Wilhemina Fleming (1857–1911) was one of the Harvard computers, and she was tasked with making sense of stellar spectra. She subdivided each of Secchi’s classes into subclasses and gave them letter designations, A through Q. These were based upon more refined differences in their spectra that had become apparent from the superior data that were being collected by the Harvard observers. Another of the computers, Antonia Maury (1866–1952), then took up the work. She rearranged the ordering of some of Fleming’s letter classes and also replaced the letter classification system with one based upon numbers. Her system was quite detailed, but also complicated. It did not find much favor with her colleagues at the Observatory because it was difficult to understand and use. Finally, in 1901, Annie Jump Cannon (1863-1941) took up the challenge. She greatly simplified the spectral classification system of Maury. She also returned to letter classes, like Fleming, but with far fewer class designations in total. She mostly retained the ordering of Maury while reordering a few additional spectral types herself. Each of these revisions of spectral classification was based on the increasingly more detailed measurements of the spectral features of stars. Cannon’s basic system of stellar classes is the one still in use today.
There are seven primary categories in the classification system created by Annie Cannon. They are O, B, A, F, G, K, and M. Cannon further divided these into subclasses, so that a B5 star would be midway between a B and an A star, an A2 would be partway from A to F, etc. In 1925, Cecelia Payne-Gaposchkin, whom we have already mentioned, showed that the spectral types are related to temperature, but that discovery depended upon the development of the quantum theory of the atom. Some of the properties of the stellar types are shown in Table 5.3.
| SPECTRAL CLASS | COLOR | TEMPERATURE (K) | MASS (SOLAR UNITS*) | RADIUS (SOLAR UNITS*) |
|---|---|---|---|---|
| O | Blue | >3.0 × 104 | >16 | >6.6 |
| B | Blue white | 1.0 × 104 – 3.0 × 104 | 2.1 – 16 | 1.8 – 6.6 |
| A | White, bluish white | 7.5 × 103 – 1.0 × 104 | 1.4 – 2.1 | 1.4 – 1.8 |
| F | White, yellowish white | 6.0 × 103 – 7.5 × 103 | 1.0 – 1.4 | 1.2 – 1.4 |
| G | Yellow | 5.2 × 103 – 6.0 × 103 | 0.8 – 1.0 | 1.0 – 1.2 |
| K | Orange | 3.7 × 103 – 5.2 × 103 | 0.5 – 0.8 | 0.7 – 1.0 |
| M | Red | <3.7 × 103 | 0.1 – 0.5 | < 0.7 |
| *The units of mass and radius in the table are solar masses and solar radii. One solar mass is equal to the mass of our Sun (about 2 × 1030 kg), and one solar radius is equal to the radius of our Sun (about 7 × 105 km). | ||||
While the computers of Harvard College Observatory busied themselves classifying stars (and doing other things), other astronomers were searching for different patterns in stellar properties. In 1911, Ejnar Hertzsprung (1873–1967), in Denmark, plotted stellar luminosity against stellar color. He measured the “color” of each star using its brightness measured in two filters, centered at different wavelengths of light, and comparing them. Two years later, the American astronomer Henry Norris Russell (1877–1957) independently plotted a star’s brightness against its spectral class. Because both spectral class and color are different ways of characterizing the star’s temperature, these two relationships are really the same thing. Hertzsprung and Russell discovered this relationship independently but nearly simultaneously. And so plots of stellar brightness vs. temperature are now called Hertzsprung-Russell diagrams, or just H-R diagrams, to honor the astronomers who first made them (Figure 5.3).
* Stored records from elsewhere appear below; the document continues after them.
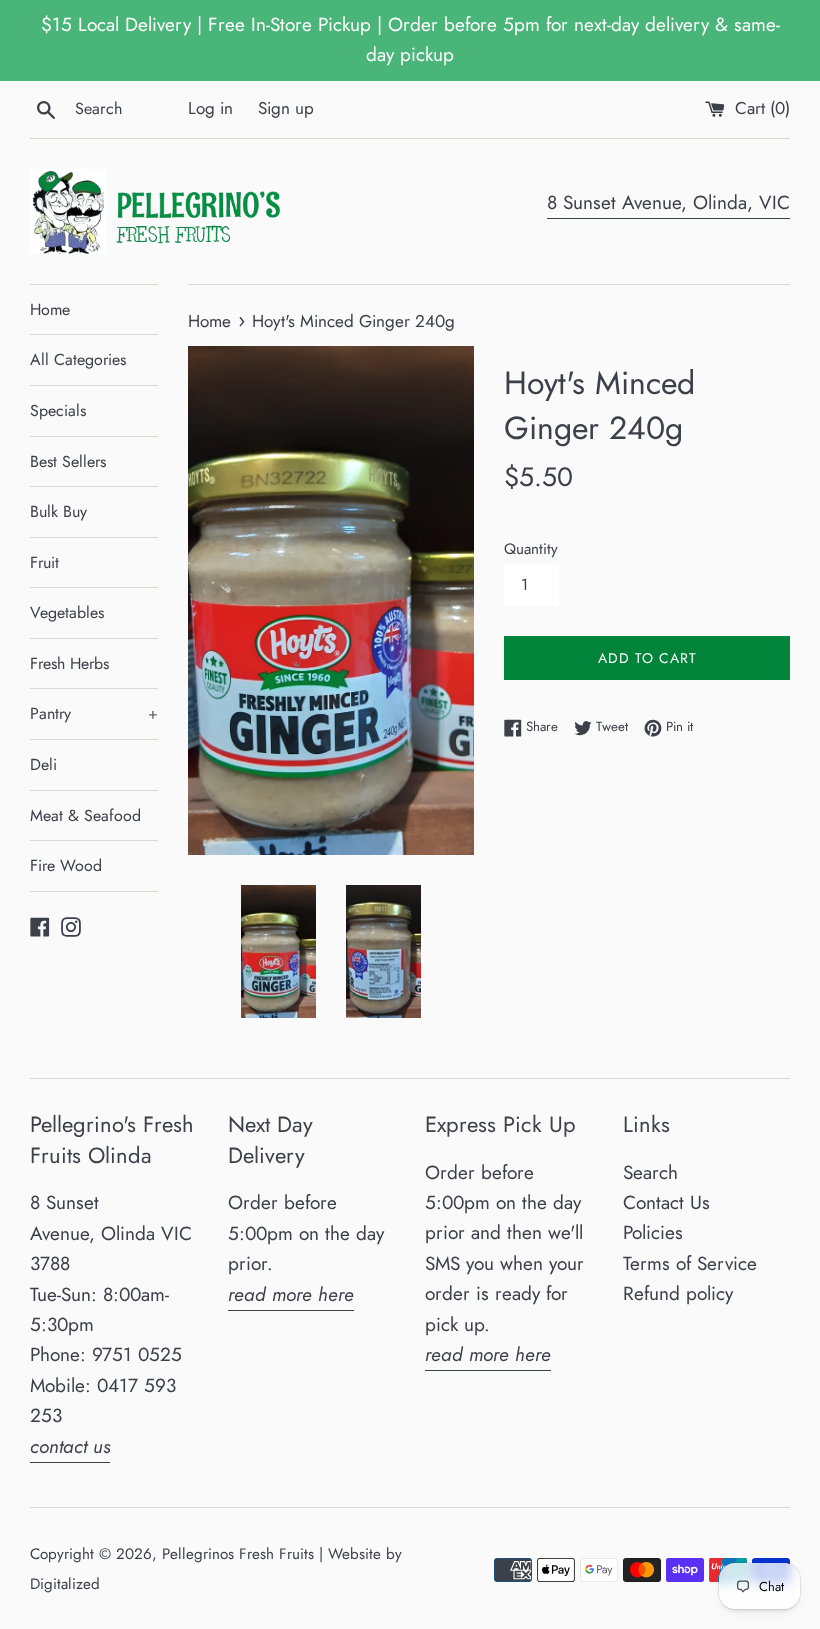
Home (50, 309)
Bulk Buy (58, 511)
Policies (653, 1232)
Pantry (94, 713)
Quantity (531, 549)
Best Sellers (68, 461)
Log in (210, 108)
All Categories (78, 359)
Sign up (286, 108)
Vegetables (67, 612)
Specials (58, 410)
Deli (43, 764)
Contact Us (666, 1202)
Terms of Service (690, 1263)
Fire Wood (66, 865)
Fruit (44, 562)
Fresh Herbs (69, 663)
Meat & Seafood (85, 815)
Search (650, 1172)
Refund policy (678, 1293)
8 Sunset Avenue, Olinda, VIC (668, 202)
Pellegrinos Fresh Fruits (238, 1554)
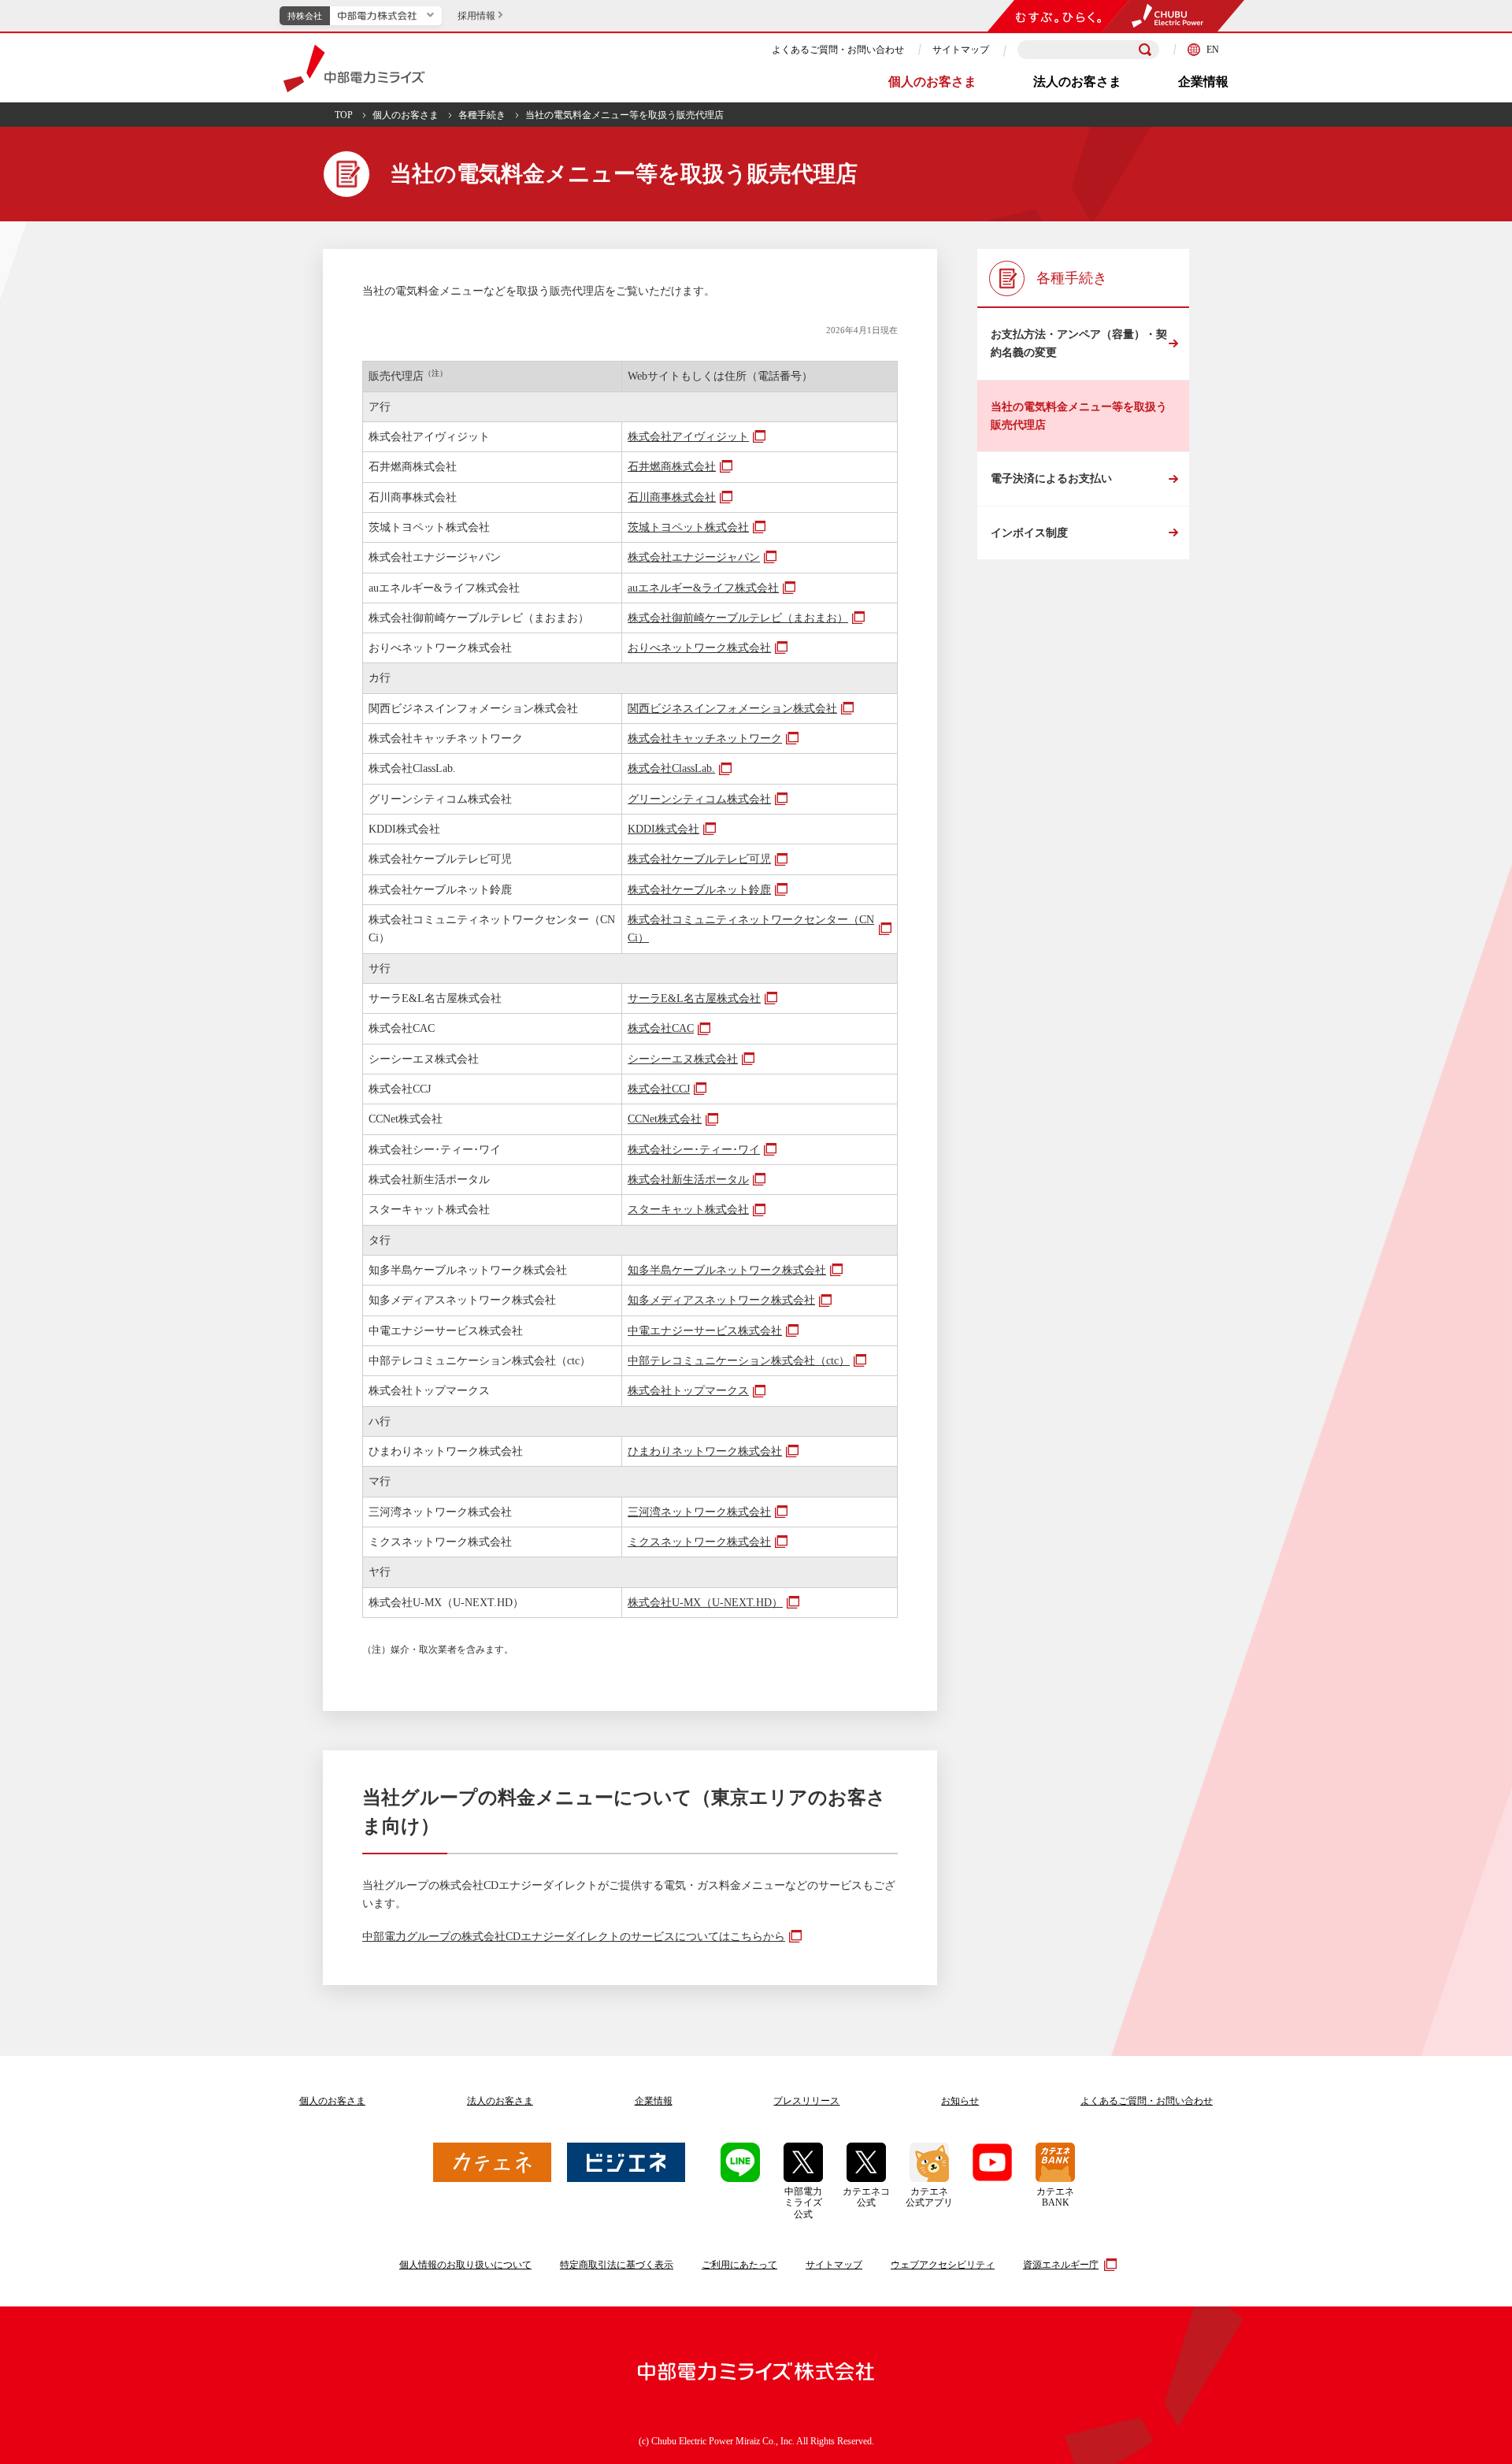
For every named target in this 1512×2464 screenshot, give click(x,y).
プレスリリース (806, 2100)
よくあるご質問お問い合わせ (1146, 2100)
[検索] (1145, 49)
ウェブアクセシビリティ (943, 2264)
The majority of stars lie along a central diagonal line in the diagram, called the main sequence. Main-sequence stars are in the main part of their lifetimes, fusing hydrogen into helium. During this steady hydrogen-burning phase, the stars are in a state of hydrostatic equilibrium. This means that the gravitational pressure pushing inward and compressing them is balanced by outward thermal pressure. The stars are stable because any tendency of the star to compress will heat its interior, thereby increasing the nuclear fusion rate, releasing more energy, and thus increasing the pressure. The increased pressure then overcomes the compression and expands the star. On the other hand, any tendency of the star to expand will cool the star, thereby slowing the nuclear reaction rate. The reduced reaction rate means lower energy production and further lowering the temperature and, thus, pressure. The reduced pressure then allows gravity to compress the star. So any departure from equilibrium causes effects that return the system to the original steady state: These negative feedback creates a stable equilibrium condition that lasts as long as the star has nuclear fuel to fuse in its core.
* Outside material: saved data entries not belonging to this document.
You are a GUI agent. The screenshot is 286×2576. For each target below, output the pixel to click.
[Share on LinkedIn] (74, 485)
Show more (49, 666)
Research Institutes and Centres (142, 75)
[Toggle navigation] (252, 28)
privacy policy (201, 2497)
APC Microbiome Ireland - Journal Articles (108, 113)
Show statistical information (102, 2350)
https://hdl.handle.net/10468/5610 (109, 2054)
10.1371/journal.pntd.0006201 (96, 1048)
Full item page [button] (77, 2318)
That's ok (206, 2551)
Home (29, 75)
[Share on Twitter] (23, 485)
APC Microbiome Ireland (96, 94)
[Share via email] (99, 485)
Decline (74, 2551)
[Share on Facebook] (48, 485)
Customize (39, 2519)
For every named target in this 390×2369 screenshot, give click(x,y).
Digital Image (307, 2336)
In a sense, a star is a giant self-regulating thermostat. It adjusts itself so that it maintains just enough nuclear fusion to create pressure to support itself against gravity, but not so much that it blows itself apart. Again, this is true as long as there is fuel in the core for fusion to occur.
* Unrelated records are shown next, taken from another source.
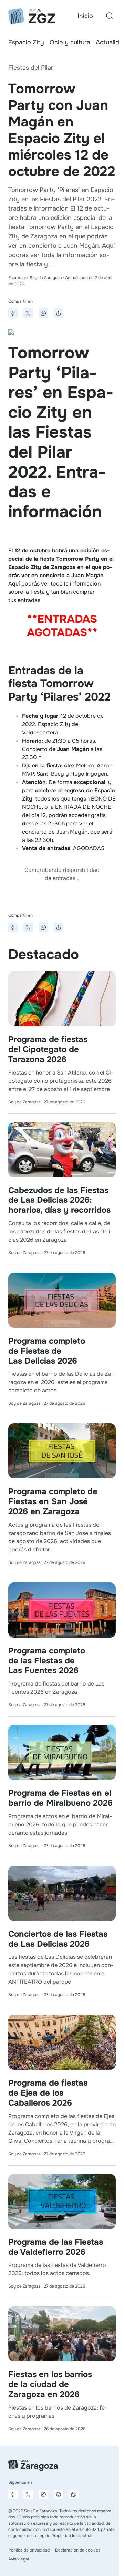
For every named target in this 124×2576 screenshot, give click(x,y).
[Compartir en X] (28, 313)
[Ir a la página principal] (31, 16)
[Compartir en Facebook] (13, 313)
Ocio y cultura (70, 42)
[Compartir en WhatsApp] (43, 313)
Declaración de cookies (77, 2550)
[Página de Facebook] (13, 2494)
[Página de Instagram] (43, 2494)
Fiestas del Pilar (30, 67)
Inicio (85, 16)
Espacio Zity (26, 42)
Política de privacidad (29, 2550)
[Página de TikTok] (58, 2494)
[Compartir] (58, 313)
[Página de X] (28, 2494)
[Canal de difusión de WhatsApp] (74, 2494)
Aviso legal (18, 2559)
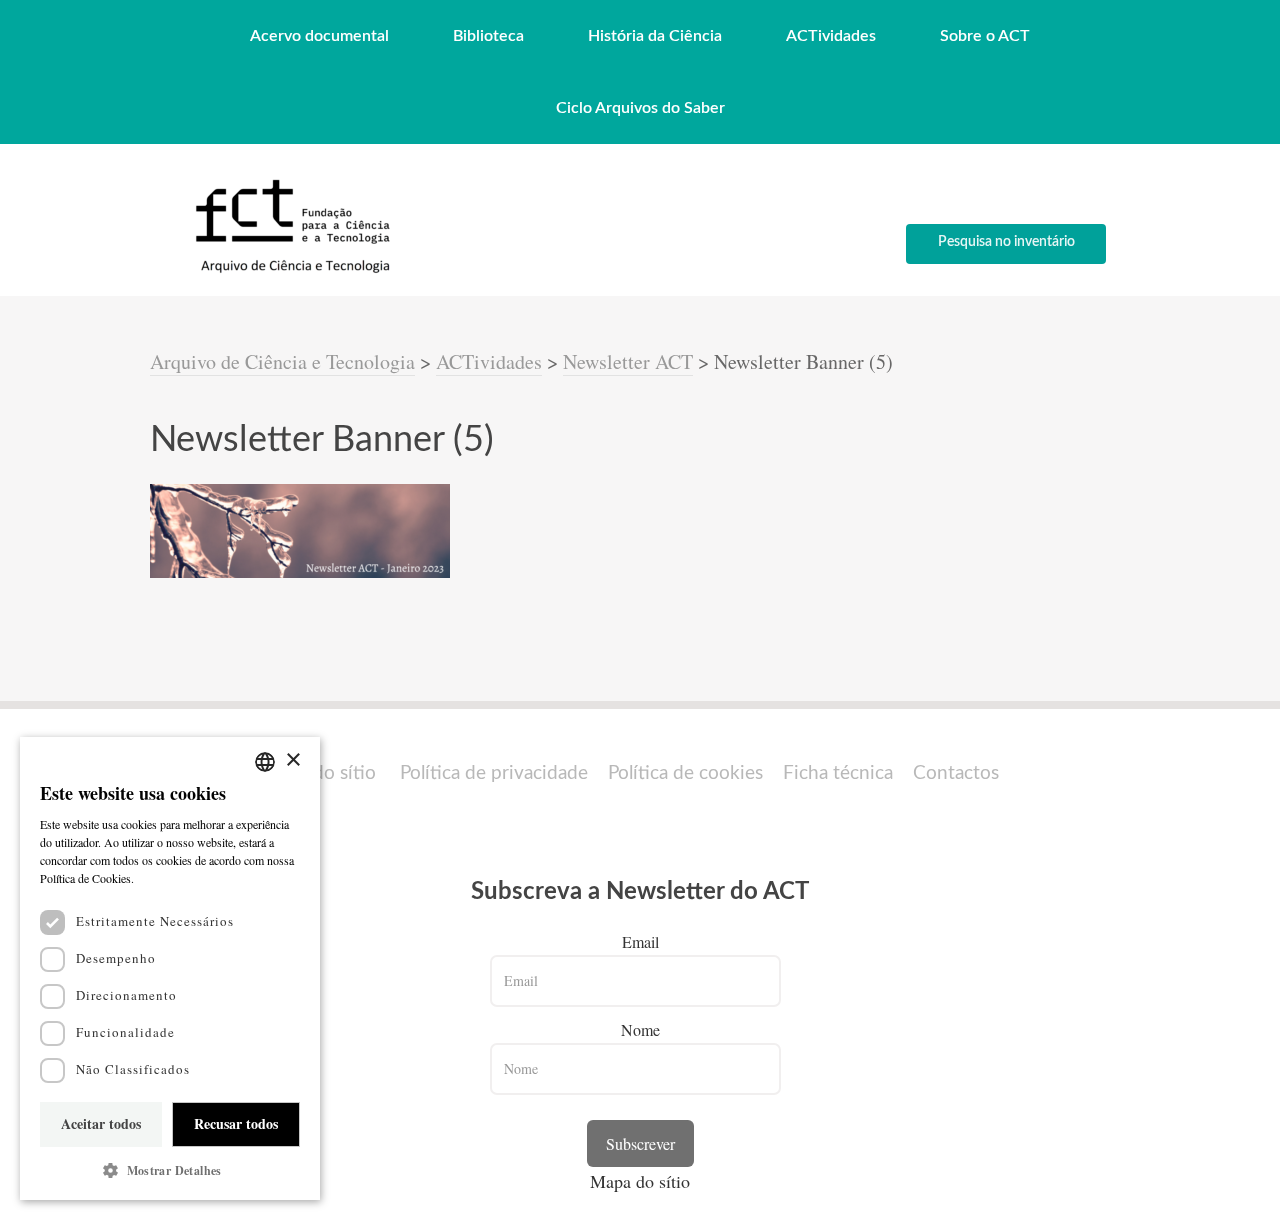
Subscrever (640, 1143)
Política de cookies (685, 773)
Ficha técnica (838, 773)
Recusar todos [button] (236, 1123)
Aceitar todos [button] (101, 1123)
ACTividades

On the H-R diagram, as one goes from the red to the blue-white stars on the main sequence, the stars not only become brighter but they also become hotter and more massive. Color, temperature, mass, and radius are all intrinsically linked for main sequence stars. This is due to the physics involved.
As stars age, they run out of hydrogen to fuse, and this causes them to adjust their internal structure. They evolve off the main sequence and occupy different regions of the H-R diagram. Some of these changes will be described in Section 3.6, on stellar evolution.
Examining clusters of stars plotted on the H-R diagram gives us an additional way to determine the ages of objects in the Universe. We can estimate the ages of star clusters because all stars in the cluster started forming at the same epoch from the same parent cloud. By looking at which stars have ceased hydrogen fusion and which ones have not, we can estimate the age of the cluster.
Using such plots, we have learned that the oldest parts of our galaxy are around 13 billion years old, nearly as old as the Universe itself. We have also learned that there are very young parts of the Galaxy, some even in the process of forming. There are objects with intermediate ages as well. You will determine the ages of several star clusters in the next activity.
The plots shown here are for three different star clusters. Along the horizontal axis is the star’s surface temperature, with lower temperatures on the right and higher temperatures on the left. The vertical axis is the star’s brightness, with dimmer on the bottom and brighter at the top. Brightness is given in terms of apparent visual magnitude (see Going Further 3.6: The Magnitude System).
Notice that all of the star clusters plotted show a line of stars running from the lower right to upper left. We will ignore stars that are not along this line for the time being.
1. Do you expect the stars at the left of each graph to have low masses or high masses? Explain your reasoning.
2. Given your answer in question 1, should these stars have long lifetimes or short lifetimes?
3. Assuming that all the stars in a given cluster were formed around the same time, does the plot make sense, given your answers in questions 1 and 2? Explain how it either does or does not.
4. If you can, list the clusters from youngest to oldest. Explain your reasoning.